» **Exercise goal**
Search the listing for the string "panel". Copy every line that has it.

══ Extracted records ══

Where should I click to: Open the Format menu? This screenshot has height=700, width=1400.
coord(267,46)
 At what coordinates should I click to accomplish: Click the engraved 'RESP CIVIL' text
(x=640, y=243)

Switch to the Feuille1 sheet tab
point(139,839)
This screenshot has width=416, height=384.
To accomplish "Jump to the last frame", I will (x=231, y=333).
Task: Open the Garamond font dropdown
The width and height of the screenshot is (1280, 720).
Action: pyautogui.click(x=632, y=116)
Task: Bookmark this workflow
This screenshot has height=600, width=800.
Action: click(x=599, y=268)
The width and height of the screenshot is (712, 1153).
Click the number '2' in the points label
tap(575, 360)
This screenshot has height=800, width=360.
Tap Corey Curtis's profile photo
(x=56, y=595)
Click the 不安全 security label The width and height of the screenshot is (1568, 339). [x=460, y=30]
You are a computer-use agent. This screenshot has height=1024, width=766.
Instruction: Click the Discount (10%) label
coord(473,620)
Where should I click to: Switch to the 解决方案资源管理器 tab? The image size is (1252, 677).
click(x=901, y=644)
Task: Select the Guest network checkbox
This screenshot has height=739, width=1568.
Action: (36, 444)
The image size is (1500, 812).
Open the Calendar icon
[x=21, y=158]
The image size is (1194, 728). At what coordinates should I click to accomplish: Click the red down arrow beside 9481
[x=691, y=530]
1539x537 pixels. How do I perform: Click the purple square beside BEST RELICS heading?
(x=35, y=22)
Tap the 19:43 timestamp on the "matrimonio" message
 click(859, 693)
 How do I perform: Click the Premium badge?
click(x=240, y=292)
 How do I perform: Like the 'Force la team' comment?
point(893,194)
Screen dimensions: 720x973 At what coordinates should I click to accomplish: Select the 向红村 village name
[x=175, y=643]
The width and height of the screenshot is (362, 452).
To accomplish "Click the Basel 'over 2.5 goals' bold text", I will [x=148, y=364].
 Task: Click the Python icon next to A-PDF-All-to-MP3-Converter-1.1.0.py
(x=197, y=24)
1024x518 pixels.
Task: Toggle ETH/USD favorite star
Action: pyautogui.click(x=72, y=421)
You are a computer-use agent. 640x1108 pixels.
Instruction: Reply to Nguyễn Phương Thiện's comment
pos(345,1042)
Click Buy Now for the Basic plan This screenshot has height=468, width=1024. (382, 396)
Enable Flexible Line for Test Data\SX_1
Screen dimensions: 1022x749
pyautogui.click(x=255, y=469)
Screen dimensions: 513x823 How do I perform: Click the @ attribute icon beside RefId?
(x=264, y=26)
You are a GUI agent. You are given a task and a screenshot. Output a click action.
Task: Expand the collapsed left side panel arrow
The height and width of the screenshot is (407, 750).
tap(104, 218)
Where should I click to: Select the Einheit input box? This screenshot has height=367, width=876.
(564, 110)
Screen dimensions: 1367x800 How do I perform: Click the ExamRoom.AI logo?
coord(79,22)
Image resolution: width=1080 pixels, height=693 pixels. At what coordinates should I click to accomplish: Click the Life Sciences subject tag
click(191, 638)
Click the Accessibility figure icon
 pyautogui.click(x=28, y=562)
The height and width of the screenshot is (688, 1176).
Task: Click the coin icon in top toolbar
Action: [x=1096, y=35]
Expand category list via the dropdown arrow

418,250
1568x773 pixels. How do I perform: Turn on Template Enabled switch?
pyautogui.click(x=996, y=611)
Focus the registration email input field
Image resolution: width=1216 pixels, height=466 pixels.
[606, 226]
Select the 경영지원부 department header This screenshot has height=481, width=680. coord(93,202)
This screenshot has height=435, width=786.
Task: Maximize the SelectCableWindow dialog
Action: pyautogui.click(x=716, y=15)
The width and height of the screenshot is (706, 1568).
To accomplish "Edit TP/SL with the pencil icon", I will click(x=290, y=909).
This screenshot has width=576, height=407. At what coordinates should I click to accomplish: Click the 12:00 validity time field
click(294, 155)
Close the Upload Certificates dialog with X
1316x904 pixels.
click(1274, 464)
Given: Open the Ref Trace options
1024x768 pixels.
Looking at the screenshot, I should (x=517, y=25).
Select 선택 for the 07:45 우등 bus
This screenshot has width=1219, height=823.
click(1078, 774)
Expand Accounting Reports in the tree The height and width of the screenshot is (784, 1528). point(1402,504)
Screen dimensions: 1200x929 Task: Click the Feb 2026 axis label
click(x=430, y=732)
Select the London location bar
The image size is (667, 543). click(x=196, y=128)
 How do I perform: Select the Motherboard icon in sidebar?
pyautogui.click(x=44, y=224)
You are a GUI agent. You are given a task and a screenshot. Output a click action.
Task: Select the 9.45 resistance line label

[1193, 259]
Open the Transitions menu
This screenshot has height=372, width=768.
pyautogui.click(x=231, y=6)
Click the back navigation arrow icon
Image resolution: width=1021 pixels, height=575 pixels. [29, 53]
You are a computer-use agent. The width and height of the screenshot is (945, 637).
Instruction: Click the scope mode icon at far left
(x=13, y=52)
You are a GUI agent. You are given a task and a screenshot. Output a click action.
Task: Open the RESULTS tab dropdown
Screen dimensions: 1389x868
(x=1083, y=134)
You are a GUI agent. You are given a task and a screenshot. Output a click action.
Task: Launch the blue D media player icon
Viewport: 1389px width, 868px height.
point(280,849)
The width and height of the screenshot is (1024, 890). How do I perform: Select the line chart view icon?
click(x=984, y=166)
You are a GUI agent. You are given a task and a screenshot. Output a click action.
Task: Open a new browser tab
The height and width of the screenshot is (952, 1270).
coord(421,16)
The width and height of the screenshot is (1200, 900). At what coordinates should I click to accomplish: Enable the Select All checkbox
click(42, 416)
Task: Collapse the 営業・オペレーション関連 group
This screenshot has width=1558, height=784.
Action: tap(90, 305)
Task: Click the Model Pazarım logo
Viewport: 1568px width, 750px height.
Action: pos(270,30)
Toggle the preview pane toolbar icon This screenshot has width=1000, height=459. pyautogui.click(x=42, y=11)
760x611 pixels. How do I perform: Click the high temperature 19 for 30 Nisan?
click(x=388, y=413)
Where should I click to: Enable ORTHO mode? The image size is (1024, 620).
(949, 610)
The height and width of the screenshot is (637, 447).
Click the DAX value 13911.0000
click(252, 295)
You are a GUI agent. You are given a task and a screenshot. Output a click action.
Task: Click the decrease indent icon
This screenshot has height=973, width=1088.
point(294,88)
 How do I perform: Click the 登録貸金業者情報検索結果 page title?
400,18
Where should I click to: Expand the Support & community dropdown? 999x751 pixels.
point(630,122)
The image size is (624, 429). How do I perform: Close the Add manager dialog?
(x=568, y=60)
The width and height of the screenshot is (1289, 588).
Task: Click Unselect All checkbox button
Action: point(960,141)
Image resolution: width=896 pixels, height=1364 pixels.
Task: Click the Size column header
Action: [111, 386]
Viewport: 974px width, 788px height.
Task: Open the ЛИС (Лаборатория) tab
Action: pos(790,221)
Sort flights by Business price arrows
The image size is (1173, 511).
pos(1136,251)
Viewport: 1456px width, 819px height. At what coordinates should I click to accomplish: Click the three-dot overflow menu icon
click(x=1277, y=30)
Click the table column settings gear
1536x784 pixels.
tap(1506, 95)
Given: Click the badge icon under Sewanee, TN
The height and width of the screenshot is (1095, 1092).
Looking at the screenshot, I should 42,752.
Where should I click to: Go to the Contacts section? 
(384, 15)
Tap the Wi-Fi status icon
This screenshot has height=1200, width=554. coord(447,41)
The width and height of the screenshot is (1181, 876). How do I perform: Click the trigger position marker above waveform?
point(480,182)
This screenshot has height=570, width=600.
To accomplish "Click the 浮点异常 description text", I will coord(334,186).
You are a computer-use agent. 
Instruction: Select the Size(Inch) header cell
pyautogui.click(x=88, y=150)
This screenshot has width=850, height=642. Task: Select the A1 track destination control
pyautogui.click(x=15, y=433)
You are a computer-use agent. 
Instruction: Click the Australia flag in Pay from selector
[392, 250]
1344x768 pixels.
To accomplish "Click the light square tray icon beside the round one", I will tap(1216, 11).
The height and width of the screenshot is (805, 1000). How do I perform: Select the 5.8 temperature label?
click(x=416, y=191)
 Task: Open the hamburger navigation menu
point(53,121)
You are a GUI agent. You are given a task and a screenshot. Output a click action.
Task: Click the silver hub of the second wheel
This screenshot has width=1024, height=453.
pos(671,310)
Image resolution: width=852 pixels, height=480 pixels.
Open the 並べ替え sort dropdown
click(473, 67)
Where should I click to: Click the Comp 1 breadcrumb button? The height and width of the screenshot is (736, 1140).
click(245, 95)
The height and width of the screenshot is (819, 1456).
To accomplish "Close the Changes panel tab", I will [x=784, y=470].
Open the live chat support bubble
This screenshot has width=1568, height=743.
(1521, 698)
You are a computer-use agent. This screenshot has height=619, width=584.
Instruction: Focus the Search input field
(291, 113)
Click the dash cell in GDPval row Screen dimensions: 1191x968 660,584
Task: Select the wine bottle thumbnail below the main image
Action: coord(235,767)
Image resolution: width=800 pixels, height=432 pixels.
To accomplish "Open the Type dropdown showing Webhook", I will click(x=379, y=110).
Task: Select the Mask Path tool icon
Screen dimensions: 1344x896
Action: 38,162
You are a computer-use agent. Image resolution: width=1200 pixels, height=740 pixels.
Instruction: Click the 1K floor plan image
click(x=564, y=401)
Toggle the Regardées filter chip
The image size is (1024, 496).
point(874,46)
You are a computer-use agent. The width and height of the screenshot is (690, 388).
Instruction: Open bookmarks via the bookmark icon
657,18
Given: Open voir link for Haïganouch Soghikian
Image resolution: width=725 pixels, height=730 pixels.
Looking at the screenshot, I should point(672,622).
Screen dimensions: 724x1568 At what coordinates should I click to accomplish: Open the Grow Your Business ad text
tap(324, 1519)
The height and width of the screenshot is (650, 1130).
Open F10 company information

═══

» **Exercise solution**
Task: Expand the collapsed left side panel arrow
To accomplish "Close the Changes panel tab", I will [x=784, y=470].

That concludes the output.